Sunday 17 October 2010

Oracles OpenOffice commitment

As you might have read, Oracle is committed to OpenOffice.

As a long term follower of Oracles policy, especially its adoption of open standards, I'm pretty convinced that they will push forward OpenOffice development. First thing, Oracle made an announcement. This is definitely a good way to show commitment and support.

If OpenOffice is under the tight grip of the coroners of innovation, is there any hope for an open and free office suite?

My hope rests on LibreOffice.

Friday 1 October 2010

New layout

How do you like our new layout? After setting up so many blogs for friends and family, I decided to give it a try for myself.

I have neglected this blog for a while. Why?

First, Ubuntu has grown up. It's a stable and solid platform. I still think that OpenOffice should get some attention (which I sincerely hope it does with LibreOffice).

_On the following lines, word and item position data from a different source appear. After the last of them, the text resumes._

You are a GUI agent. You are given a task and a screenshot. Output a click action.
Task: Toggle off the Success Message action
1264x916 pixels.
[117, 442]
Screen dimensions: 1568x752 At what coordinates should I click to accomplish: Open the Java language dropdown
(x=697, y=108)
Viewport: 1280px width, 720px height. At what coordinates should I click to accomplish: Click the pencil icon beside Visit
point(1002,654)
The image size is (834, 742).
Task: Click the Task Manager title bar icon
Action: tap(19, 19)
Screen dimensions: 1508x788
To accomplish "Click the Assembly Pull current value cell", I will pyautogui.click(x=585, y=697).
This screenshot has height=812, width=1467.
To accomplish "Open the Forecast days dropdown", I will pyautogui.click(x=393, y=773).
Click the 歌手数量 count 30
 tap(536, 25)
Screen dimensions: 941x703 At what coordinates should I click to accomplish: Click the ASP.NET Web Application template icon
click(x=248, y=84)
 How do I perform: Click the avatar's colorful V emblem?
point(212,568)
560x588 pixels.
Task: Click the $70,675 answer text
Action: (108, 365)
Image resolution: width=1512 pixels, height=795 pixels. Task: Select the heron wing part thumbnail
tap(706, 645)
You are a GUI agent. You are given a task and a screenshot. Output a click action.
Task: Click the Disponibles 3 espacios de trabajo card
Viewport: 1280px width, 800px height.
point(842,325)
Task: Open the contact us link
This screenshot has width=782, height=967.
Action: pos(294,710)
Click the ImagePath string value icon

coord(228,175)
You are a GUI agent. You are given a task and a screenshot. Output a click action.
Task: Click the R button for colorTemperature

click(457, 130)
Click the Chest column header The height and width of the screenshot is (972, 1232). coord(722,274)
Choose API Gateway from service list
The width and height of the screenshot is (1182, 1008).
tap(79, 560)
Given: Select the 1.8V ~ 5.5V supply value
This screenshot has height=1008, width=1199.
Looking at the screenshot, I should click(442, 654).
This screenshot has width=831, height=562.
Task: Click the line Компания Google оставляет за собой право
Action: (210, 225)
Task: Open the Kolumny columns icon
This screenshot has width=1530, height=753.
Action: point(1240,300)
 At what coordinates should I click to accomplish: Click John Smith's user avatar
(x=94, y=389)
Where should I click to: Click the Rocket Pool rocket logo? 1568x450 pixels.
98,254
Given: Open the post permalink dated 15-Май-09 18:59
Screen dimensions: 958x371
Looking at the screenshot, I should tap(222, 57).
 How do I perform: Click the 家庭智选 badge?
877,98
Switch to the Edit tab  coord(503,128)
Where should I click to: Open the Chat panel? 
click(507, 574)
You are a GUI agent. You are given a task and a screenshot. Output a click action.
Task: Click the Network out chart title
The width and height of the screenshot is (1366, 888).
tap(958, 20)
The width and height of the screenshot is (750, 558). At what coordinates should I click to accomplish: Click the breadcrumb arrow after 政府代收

Second, there is enough material available on the net and in magazines specialized in Ubuntu. My input is not required anymore.

Third, I am slightly disappointed with Canonical and the way things develop.

  • Canonical does not take leadership in bringing Linux to the forefront of information technology. 
  • They allow kids to provide code in an uncontrolled and immature way.
  • Error elimination is not carried out in a professional manner.
  • Separation of communities, Launchpad, maintenance and development leads to nonexisting responsibilities.
Ubuntu by far is not ready for prime market. There is a spark but no fire.

Canonical and its leader could put emphasis on a mature and competitive development environment. They can put pressure on the Gnome team to come up with something like pyGTK. They can claim a stable and working office suite.

The window of opportunity is closed now. Microsoft has once again settled its business with Windows 7. Vista is forgotten.

With Office 2010 and Sharepoint 2010 they have forced their installed base to migrate from older platforms successfully. Visual Studio 2010 is unmet in the computer industry.

All left for open source affictionados is to wait for Microsoft to suffocate on it's own inability to innovate. The rest will be dealt by the big 3 that will challenge themselfs in patent lawsuits.

With all this happening around me I seriously considered changing to the dark side (Mac or Windows).

I shared my experience on Ubuntu with you for the last 3 1/2 years. I hope it helped. I think now is the time to consider moving on to something different.

VMware Workstation 7.1.2 on Meerkat 10.10

You probably have noticed: VMware did it again.

They ship a new version, it offers update, downloads fine, installs with a breeze and
... zilch ...
crashes on restart.

vmmon and vsocks do not compile.

How many time does that have to happen?

Here is a patch:
patch-modules.sh
vmware-7.1-2.6.35-3-generic.patch

Download both. Then:
chmod u+x patch-modules.sh
sudo ./patch-modules.sh
This script will save the original driver tars, patch them and run the module installation script.

VMware Workstation should start fine.